» Preguntas por responder:
- a) Según el texto sobre el conflicto social, ¿por qué apostar al caos equivale a apostar a la dictadura? Responde en una o dos oraciones.
- b) Enumera todas las formas de protesta que se mencionan en el texto sobre el conflicto social.
- c) Copia literalmente el fragmento del texto sobre el conflicto social que va de "Una educación manejada" a "de esta enfermedad.", ambos incluidos.

» Texto de origen:
■ ■ ■ ■
Uno de los temas recurrentes de todos los días en todos los hogares es que nuestra sociedad vive un clima creciente de alteración y pérdida de la convivencia pacífica entre sus integrantes.
El niño contra la maestra en la escuela, los padres enojados con las maestras en lugar de ayudarlas y entenderlas, los automovilistas enojados con otros en el tránsito, los amigos de lo ajeno, revólver en mano, haciendo uso de las armas como fundamento de su violencia cotidiana.
¿Qué está pasando en las sociedades, en la nuestra y en otras?
Reina en el mundo desde hace ya 50 años o más, diría yo más, una teoría política de base filosófica, en que las sociedades solo mejoran y avanzan en su acontecer histórico por la vía revolucionaria, por la violencia armada. Es la llamada lucha de clases. La lucha de clases y la dictadura de algunos sobre los otros es el camino que nos trae la redención, la justicia, la paz, en este caso, una paz de muerte y desaparición.
Las personas no se ven como adversarias sino como enemigas. La idea que el otro representa al mal se ha metido tan fuerte en el alma de la gente que parecería que el bien sólo se alcanza por la eliminación del otro. Se ha roto toda armonía. Y una sociedad sin esa condición no sobrevive con salud, vive en el conflicto permanente, y la teoría del conflicto es dueña de su conducta tanto individual como colectiva.
Si discutimos la rendición de cuentas y pedimos más dinero, si hay vidrios rotos en un liceo ó ratas en una escuela, hacemos piquetes, huelgas, paros, protestas sin fin, al tiempo que nos olvidamos de los pobres alumnos que el único mensaje que reciben es el conflicto que se instala en ellos como una enseñanza permanente para la vida futura.
Una educación manejada de tal forma es destructiva. Una educación en donde lo que importa es simplemente la lucha, por el poder sindical, efímero, no le sirve a nadie. Cuando la tendencia es apostar al caos sólo se apuesta a la dictadura, de quién, no se, de alguien, porque finalmente las sociedades no resisten como forma de vida el conflicto permanente.
Hay un viejo proverbio que reza: “Dios ciega a quien quiere perder”.
El gobierno padece de esta enfermedad.
■ ■ ■ ■
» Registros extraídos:
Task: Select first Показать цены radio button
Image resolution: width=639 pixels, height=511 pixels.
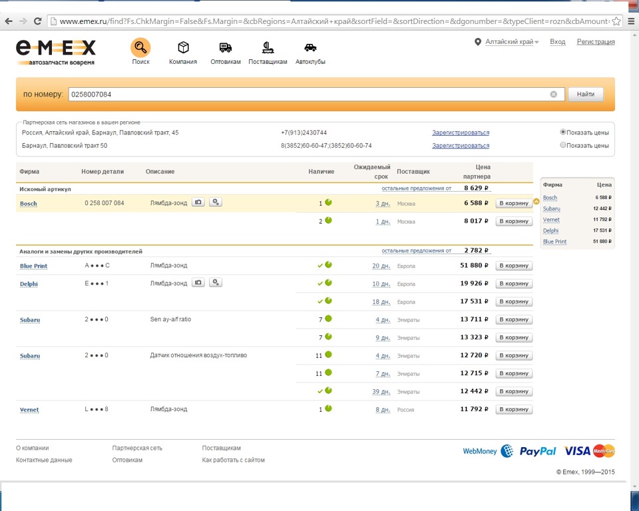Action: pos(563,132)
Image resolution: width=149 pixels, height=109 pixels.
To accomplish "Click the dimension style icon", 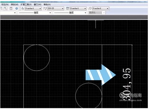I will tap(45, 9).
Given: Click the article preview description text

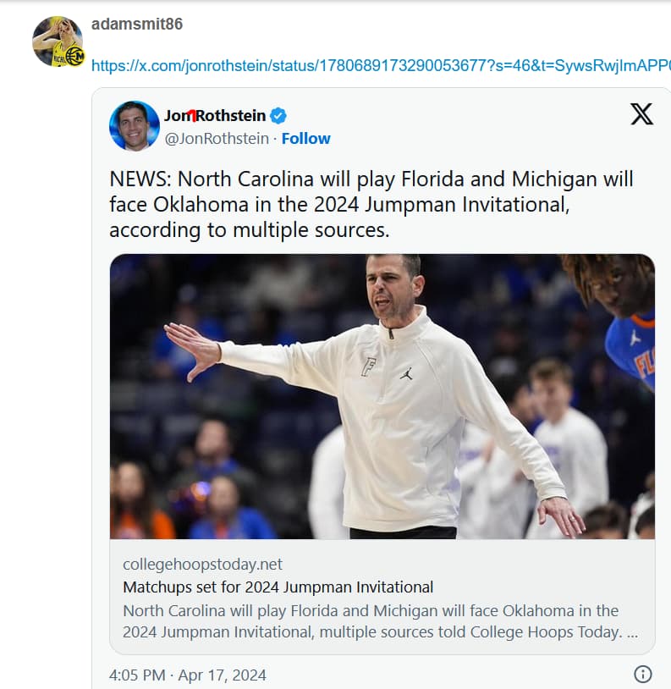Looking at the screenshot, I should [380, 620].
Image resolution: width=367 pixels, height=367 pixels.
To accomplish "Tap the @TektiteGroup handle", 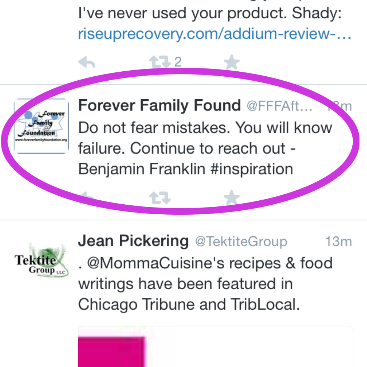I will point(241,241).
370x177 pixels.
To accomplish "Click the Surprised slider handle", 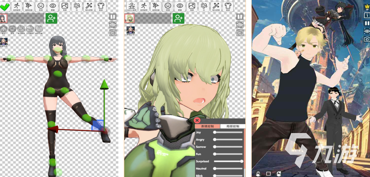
■ ■ ■ ■
» Respuestas redactadas:
- a) Porque, según el texto, las sociedades finalmente no resisten el conflicto permanente como forma de vida.

- b) piquetes, huelgas, paros, protestas sin fin

- c)
Una educación manejada de tal forma es destructiva. Una educación en donde lo que importa es simplemente la lucha, por el poder sindical, efímero, no le sirve a nadie. Cuando la tendencia es apostar al caos sólo se apuesta a la dictadura, de quién, no se, de alguien, porque finalmente las sociedades no resisten como forma de vida el conflicto permanente.
Hay un viejo proverbio que reza: “Dios ciega a quien quiere perder”.
El gobierno padece de esta enfermedad.